# 作業内容:
本文によると、三福航路は何年以降休止していますか。年で答えてください。

# 本文:
━━━━━━━━━━

写真の正面には太宰の「三厩の宿」、村上旅館がありました。残念ながら更地になっていました。青森県立図書館で調べた住宅地図で確認していますので間違いないとおもいます。ここで面白いのは、写真の右に交通標識(国道の番号が書かれている)があるのですが、国道280号線と国道339号線の標識が上下にあります。国道280号線と国道339号線の境になるわけです。

 国道280号は、青森県青森市から北海道函館市までの一般国道である。青森県東津軽郡外ヶ浜町で一旦途絶えているが、海上区間によって北海道へ至り、北海道内は国道228号と重複して函館市に通じている。青森県東津軽郡外ヶ浜町(旧三厩村)〜北海道松前郡福島町間38kmの三福航路には、1965年より東日本フェリーがフェリーを運航し、青函トンネルの建設資材運搬にも当たっていたが、1998年以降休止しており、就航再開の目処が立っていない。
 国道339号は、青森県弘前市から東津軽郡外ヶ浜町に至る一般国道である。東津軽郡外ヶ浜町龍飛の龍飛岬附近に「階段国道」と呼ばれる区間があることで有名。(ウイキペディア参照)

 JR津軽線の終点三厩駅も撮影しましたので、掲載しておきます。

「義経寺」
<義経寺>
 昭和19年5月18日、太宰とN君は三厩(みんまや)の村上旅館で一泊後、竜飛岬に向かいます。
「… お昼頃、雨がはれた。私たちは、おそい朝飯をたべ、出発の身仕度をした。うすら寒い曇天である。宿の前で、Mさんとわかれ、N君と私は北に向つて発足した。
「登つて見ようか。」N君は、義経寺の石の鳥居の前で立ちどまつた。松前の何某といふ鳥居の寄進者の名が、その鳥居の柱に刻み込まれてゐた。

━━━━━━━━━━

# 確認データ:
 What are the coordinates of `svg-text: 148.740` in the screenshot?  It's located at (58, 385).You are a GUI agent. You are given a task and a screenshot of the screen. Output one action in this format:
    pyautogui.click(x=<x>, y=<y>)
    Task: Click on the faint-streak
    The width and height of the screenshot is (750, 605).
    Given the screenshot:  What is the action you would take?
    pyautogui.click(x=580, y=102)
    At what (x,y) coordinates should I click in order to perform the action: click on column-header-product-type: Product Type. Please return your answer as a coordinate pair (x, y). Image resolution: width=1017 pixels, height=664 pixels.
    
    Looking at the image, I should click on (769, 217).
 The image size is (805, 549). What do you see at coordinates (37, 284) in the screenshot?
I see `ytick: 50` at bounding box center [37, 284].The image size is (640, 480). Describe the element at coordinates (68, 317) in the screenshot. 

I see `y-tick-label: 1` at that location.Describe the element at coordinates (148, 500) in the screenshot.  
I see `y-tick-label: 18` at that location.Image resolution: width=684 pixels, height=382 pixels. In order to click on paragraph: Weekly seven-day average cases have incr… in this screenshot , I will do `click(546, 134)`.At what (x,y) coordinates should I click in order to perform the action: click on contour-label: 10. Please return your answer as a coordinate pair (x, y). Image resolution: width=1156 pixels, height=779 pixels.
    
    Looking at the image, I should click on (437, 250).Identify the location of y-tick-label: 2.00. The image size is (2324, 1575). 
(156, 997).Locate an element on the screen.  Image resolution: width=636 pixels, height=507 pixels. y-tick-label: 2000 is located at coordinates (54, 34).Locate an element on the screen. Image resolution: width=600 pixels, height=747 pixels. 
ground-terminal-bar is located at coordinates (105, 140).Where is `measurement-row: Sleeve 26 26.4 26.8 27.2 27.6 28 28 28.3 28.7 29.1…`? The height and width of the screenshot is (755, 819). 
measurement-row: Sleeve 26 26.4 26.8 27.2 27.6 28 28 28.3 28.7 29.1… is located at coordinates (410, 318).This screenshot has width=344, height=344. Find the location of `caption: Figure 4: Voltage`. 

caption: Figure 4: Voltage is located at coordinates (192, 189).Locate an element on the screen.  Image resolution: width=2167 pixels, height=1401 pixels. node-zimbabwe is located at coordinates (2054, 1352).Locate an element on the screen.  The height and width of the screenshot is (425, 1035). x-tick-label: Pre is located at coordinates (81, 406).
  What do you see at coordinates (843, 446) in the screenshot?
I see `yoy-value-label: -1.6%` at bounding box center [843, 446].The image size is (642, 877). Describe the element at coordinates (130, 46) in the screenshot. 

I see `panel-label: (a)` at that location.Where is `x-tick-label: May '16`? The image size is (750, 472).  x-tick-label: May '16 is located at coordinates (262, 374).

━━━━━━━━━━

# 解答:
1998年以降です。